» **RECORDS PROVIDED**:

◆ ◆ ◆ ◆ ◆ ◆ ◆

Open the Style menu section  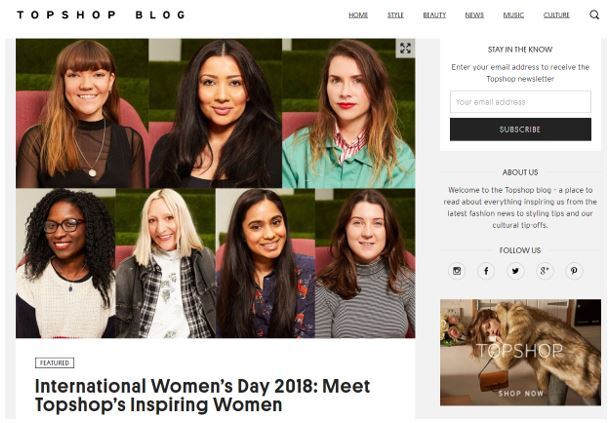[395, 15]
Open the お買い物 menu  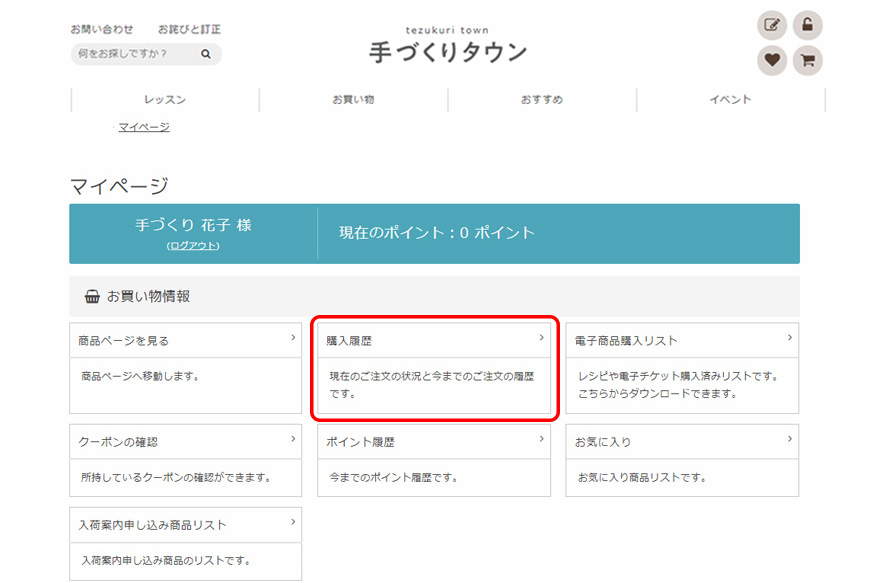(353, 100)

◆ ◆ ◆ ◆ ◆ ◆ ◆

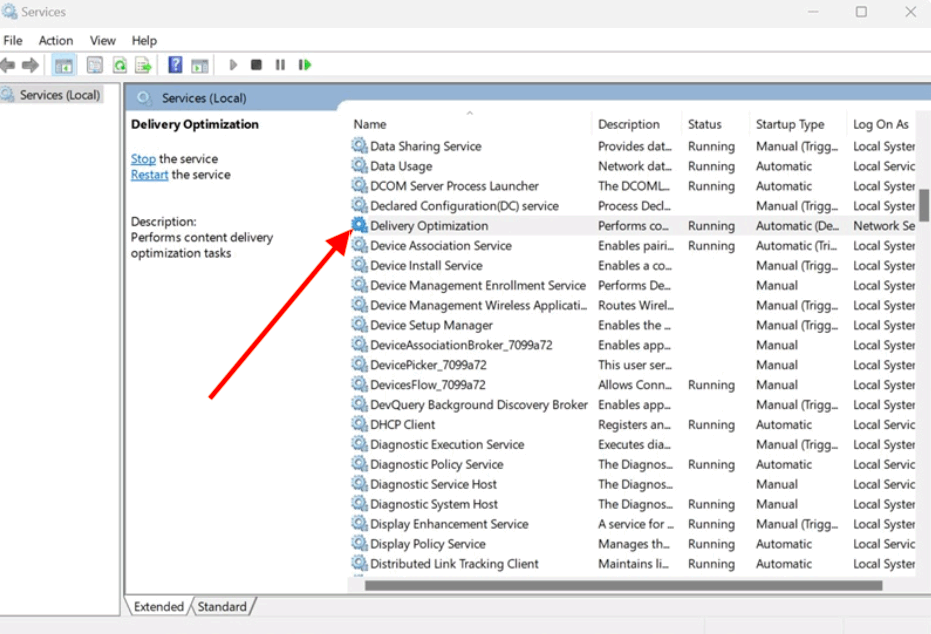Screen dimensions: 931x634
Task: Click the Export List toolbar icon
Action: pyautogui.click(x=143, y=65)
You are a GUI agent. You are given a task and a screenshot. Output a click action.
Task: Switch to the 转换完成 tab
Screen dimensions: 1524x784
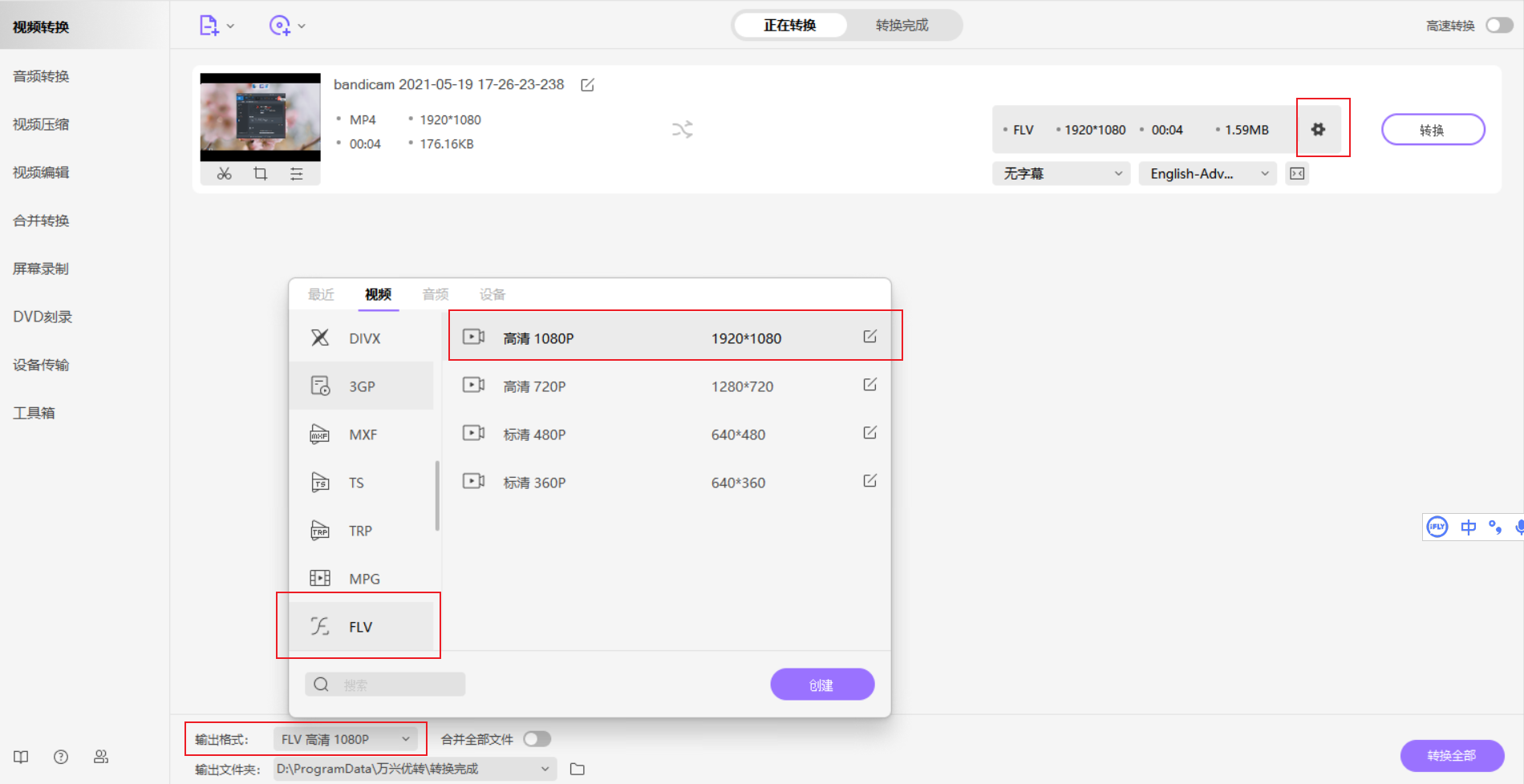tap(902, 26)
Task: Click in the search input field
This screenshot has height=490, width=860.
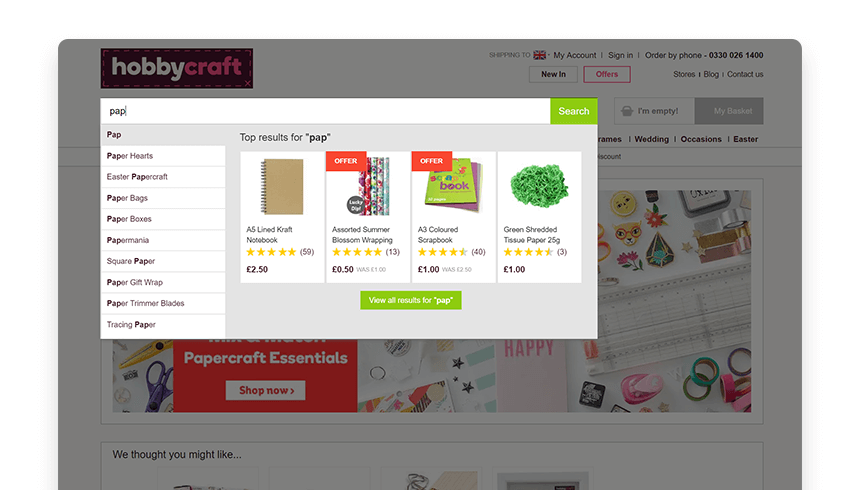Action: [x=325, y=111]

◆ ◆ ◆ ◆ ◆ ◆ ◆

Work from the entries above. Set down exactly and only the lines from the line with "You are a GUI" to the line with "Task: Click in the search input field", both included, and leave the pictures out.

» **RESULT FOR THIS EXERCISE**:
You are a GUI agent. You are given a task and a screenshot. Output a click action.
Task: Switch to the 转换完成 tab
Screen dimensions: 1524x784
tap(902, 26)
Task: Click in the search input field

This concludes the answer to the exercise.